Petain and Begin both were leaders of their countries and thought of themselves as ultra-patriotic, but probably would have detested each other not only for reasons of history but for reasons of basic political style.
Burroughs and Asimov are writers of the same generation who wrote “experimental” fiction of one sort or another, but with utterly opposed notions of what constitutes an interesting experiment, and who would have viewed each other with complete contempt.
Simone Weil and George Eliot both were oddball women drawn to the example of St. Teresa of Avila, but took pretty much opposite lessons from her example and, I suspect, would have considered each other to be both appalling and ridiculous.
Hitchens and Hitchens . . .
I’m not sure I buy the “seed of charity” being something relatively random they turn out to have in common. Would Wilde and Tolstoy discover they both favor sensible women’s clothing and loathe the British Empire? So what? The tough question is not how you can learn to accept as a person someone you loathe as a symbol, but how you can come to recognize that what you love is bound up with what you hate. But I guess Wilde already knew that lesson . . .
Why do you think Shostakovich and Strayhorn would hate each other? I don’t know enough about either to know the reason.
— Noah Millman · Sep 8, 02:34 PM · #
Oooh! William Gaddis and Kurt Vonnegut. Bond over discussions of player pianos.
— Sanjay · Sep 8, 02:41 PM · #
Noah, I think the hatred would be largely one-sided from DS. Think of how hard he fought against “program” music, versus something like say “Isfahan.” I also suspect there’d be issues with a somewhat fastidious, self-critical dark humor, and, well, the guy who’s pouring martinis directly in through his stomach port in the end of Lush Life. Then again the whole thing might develop a lovely sort of “Felix and Oscar” vibe.

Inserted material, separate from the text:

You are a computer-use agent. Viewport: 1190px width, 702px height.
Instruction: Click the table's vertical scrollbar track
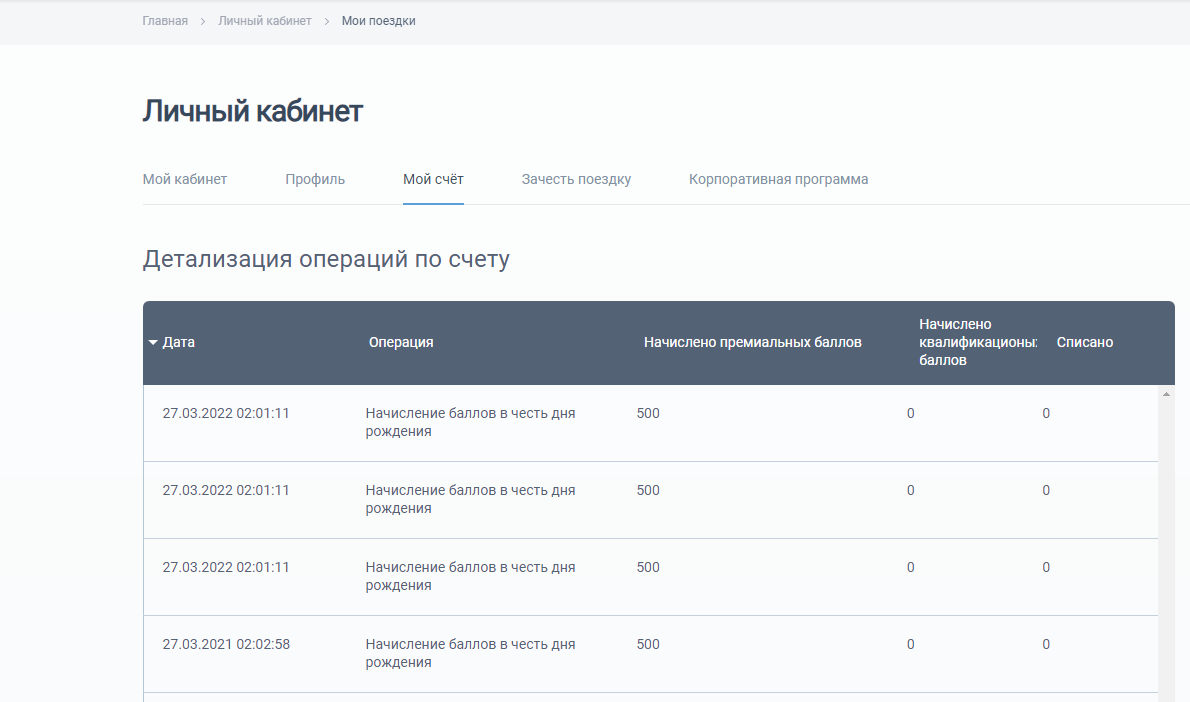tap(1166, 550)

— Sanjay · Sep 8, 02:45 PM · #
Most of these ‘big men of history’ have huge egos and the game is just waiting around for that ego to wane.
More fun – one person who loves the other person unilaterally, where the game is figuring out what the desired has to do to try to admire something in the desirer, for whom they don’t really have any admiration at all.
Chris Martin, Thom Yorke
Dennis Leary, Bill Hicks
Me, Leslie Travajo of my 12th grade class
— bcg · Sep 8, 03:11 PM · #
I’ll play – Joe DiMaggio & Frank Sinatra – quite a lot in common, but they hated each other – partly for obvious reasons but also because of some more subtle ones. They came out of similar circumstances and rose to comparable heights but seemed to take different lessons from their upbringings and lives.

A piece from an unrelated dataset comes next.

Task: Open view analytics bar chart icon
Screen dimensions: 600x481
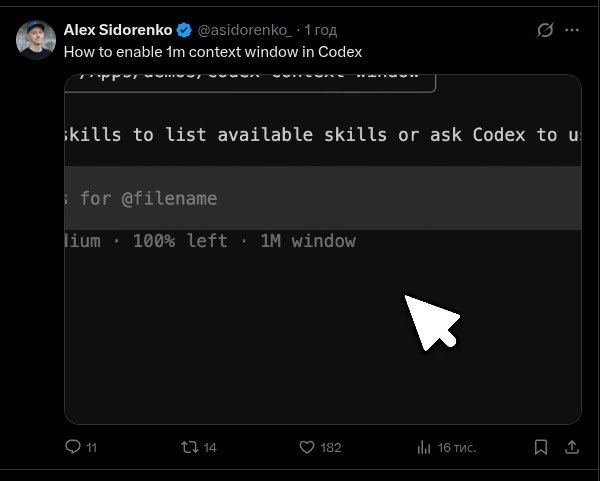Action: 423,447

Savonarola and Machiavelli – don’t think they hated each other, exactly, but certainly didn’t like one another (Machiavelli was a follower until he couldn’t convince Savonarola that he needed military power behind him and ended up somewhat gleefully writing about his execution) and they obviously had vastly different ideas about power, where it came from and how to use it.
For one more, as a scientist by training, I want to say E.O. Wilson and Stephen Jay Gould, but I think that, as good faithful non-believers, they achieved the purposes of this exercise without the need for an afterlife.

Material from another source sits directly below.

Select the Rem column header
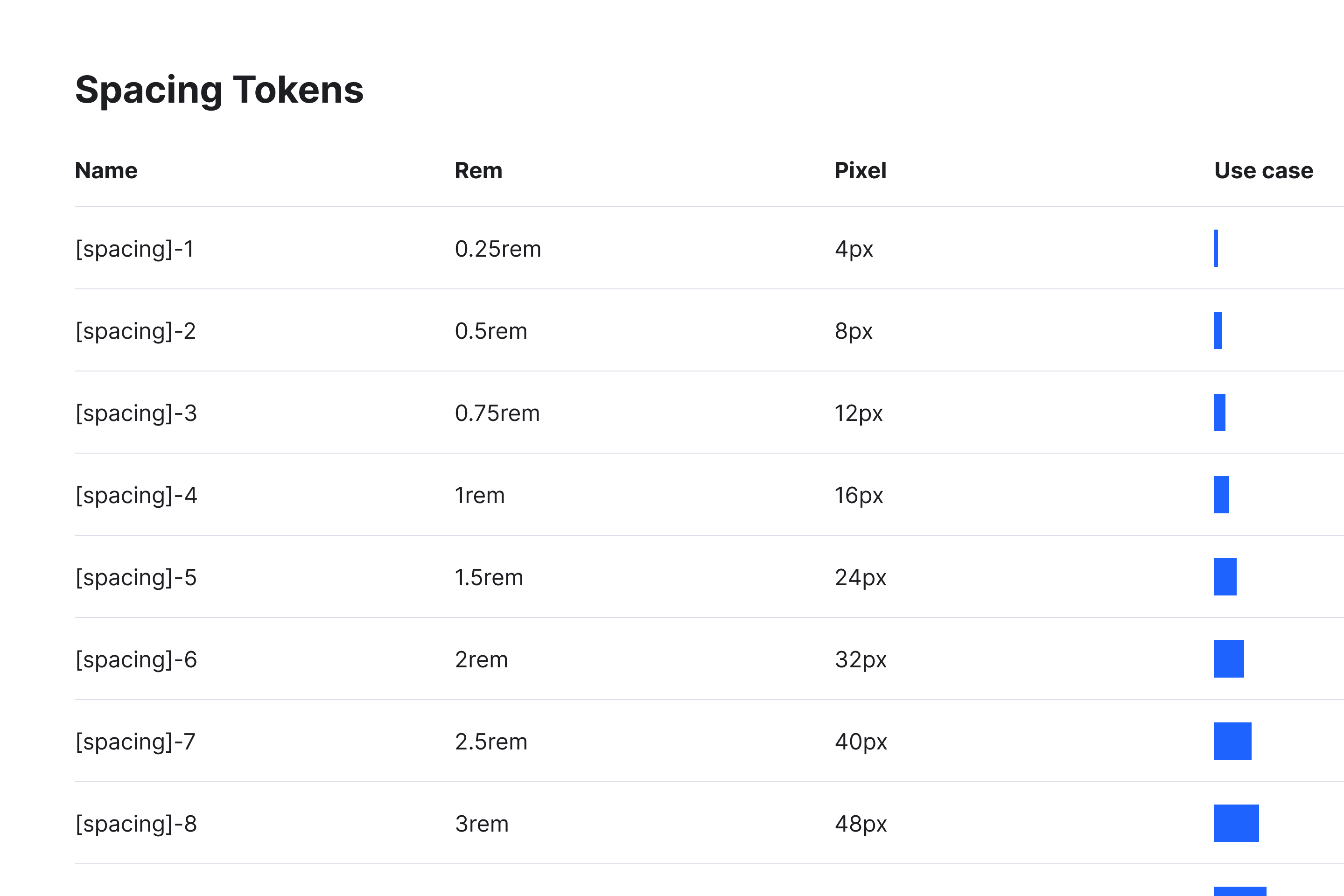This screenshot has width=1344, height=896. pos(478,171)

— hugo · Sep 8, 04:29 PM · #
For what it’s worth, I don’t think Andrew Sullivan and Sarah Palin would have to spend much time in Purgatory at all. As long as there weren’t an election there as well (and maybe there would be…our current election seasons seem to be the definition of Purgatory, if not the hotter place), I think that emotionally and philosophically Sully and Sarah would reconcile very quickly and actually enjoy each other’s company. Differences of opinion would swiftly become enjoyable sources of banter, and their basic ethics would prove to be a much stronger point of contact. It’s only the specifics of this campaign that has put them (well, Sully) in such a lather.
Which, to my mind, (and assuming I’m right,) says something about the campaign…that it’s about personalities and timing. Not that they aren’t consequential, in this case; I agree with Sully that she’s enormously underqualified, and manifestly unprepared for the job. But I wish the debate could start to focus again on the relative merits of the two parties’ plans for America’s future.